#### What you should do:
Count the lines in the records below that contain the string "minimize", matching case exactly. Reply with the number alone.

#### Source records:
--- START ---

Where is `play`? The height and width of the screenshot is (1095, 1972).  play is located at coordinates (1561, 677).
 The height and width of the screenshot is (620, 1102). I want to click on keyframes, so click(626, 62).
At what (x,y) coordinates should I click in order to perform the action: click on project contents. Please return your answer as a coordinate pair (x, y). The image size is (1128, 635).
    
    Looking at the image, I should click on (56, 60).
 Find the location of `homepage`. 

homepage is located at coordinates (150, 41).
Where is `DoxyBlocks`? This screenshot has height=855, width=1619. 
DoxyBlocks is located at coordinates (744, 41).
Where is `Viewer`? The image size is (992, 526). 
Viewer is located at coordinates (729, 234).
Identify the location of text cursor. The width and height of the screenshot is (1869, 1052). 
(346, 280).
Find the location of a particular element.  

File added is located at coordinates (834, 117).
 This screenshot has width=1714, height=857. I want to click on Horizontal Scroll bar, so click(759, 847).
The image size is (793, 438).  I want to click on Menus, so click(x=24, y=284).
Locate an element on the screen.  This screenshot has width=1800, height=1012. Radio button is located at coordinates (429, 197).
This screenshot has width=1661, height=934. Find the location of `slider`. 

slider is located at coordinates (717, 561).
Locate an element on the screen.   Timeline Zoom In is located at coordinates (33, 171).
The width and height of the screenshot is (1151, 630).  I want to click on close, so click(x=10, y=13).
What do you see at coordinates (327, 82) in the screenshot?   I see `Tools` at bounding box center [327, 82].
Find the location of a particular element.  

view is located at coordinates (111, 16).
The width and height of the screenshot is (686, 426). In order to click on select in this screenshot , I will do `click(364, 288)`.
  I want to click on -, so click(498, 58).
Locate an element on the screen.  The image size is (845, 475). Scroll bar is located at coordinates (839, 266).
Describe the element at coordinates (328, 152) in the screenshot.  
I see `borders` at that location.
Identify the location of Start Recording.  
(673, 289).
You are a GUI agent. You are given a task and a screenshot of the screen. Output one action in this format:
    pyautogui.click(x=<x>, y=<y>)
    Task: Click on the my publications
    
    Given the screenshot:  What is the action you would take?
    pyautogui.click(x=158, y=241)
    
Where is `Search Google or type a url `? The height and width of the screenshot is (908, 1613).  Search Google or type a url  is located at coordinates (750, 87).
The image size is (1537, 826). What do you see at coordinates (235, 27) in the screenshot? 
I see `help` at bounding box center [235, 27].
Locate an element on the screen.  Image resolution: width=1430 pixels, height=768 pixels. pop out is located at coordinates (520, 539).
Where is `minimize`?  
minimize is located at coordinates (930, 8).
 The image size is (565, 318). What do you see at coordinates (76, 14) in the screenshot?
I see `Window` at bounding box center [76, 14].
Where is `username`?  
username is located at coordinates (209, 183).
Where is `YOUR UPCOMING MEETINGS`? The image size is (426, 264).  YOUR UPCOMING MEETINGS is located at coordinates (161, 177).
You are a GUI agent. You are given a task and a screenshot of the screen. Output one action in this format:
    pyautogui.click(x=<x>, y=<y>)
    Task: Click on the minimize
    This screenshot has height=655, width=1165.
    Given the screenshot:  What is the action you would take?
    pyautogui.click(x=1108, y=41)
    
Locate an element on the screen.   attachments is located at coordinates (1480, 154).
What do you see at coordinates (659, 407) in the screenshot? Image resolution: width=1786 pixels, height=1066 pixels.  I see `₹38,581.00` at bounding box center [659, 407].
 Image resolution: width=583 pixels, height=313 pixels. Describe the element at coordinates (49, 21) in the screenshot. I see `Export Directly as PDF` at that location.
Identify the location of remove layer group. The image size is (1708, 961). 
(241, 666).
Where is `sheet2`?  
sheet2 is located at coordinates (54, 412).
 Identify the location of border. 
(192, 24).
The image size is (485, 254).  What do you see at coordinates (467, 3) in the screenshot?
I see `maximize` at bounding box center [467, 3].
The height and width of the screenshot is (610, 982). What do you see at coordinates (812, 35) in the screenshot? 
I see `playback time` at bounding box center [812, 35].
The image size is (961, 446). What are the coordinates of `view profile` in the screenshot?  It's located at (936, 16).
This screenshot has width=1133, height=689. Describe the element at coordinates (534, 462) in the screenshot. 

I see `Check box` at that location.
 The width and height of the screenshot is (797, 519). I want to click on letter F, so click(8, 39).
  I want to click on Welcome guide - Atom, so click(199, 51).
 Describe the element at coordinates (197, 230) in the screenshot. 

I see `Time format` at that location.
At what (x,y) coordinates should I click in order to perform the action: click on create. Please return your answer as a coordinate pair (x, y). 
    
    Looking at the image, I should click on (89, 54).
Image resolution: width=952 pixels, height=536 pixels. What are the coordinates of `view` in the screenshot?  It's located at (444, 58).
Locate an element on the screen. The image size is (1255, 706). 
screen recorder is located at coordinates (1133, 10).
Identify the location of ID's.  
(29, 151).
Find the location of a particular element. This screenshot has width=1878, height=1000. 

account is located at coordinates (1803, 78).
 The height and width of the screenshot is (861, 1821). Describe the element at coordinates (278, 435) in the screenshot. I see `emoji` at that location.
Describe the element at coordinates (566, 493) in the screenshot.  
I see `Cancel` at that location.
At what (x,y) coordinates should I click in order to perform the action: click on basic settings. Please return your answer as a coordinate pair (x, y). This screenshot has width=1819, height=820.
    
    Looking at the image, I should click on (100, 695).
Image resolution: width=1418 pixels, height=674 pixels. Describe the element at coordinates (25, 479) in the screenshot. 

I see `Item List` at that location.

--- END ---

#### Response below:
3